Records for the exercise:
--

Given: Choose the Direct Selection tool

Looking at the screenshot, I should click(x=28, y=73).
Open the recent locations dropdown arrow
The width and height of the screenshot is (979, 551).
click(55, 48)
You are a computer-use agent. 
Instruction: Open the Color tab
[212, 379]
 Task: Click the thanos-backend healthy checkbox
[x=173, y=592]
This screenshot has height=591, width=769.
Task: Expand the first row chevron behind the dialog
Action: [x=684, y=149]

--

Problem:
The complete material must be repeated exactly.

Response:
Given: Choose the Direct Selection tool

Looking at the screenshot, I should click(x=28, y=73).
Open the recent locations dropdown arrow
The width and height of the screenshot is (979, 551).
click(55, 48)
You are a computer-use agent. 
Instruction: Open the Color tab
[212, 379]
 Task: Click the thanos-backend healthy checkbox
[x=173, y=592]
This screenshot has height=591, width=769.
Task: Expand the first row chevron behind the dialog
Action: [x=684, y=149]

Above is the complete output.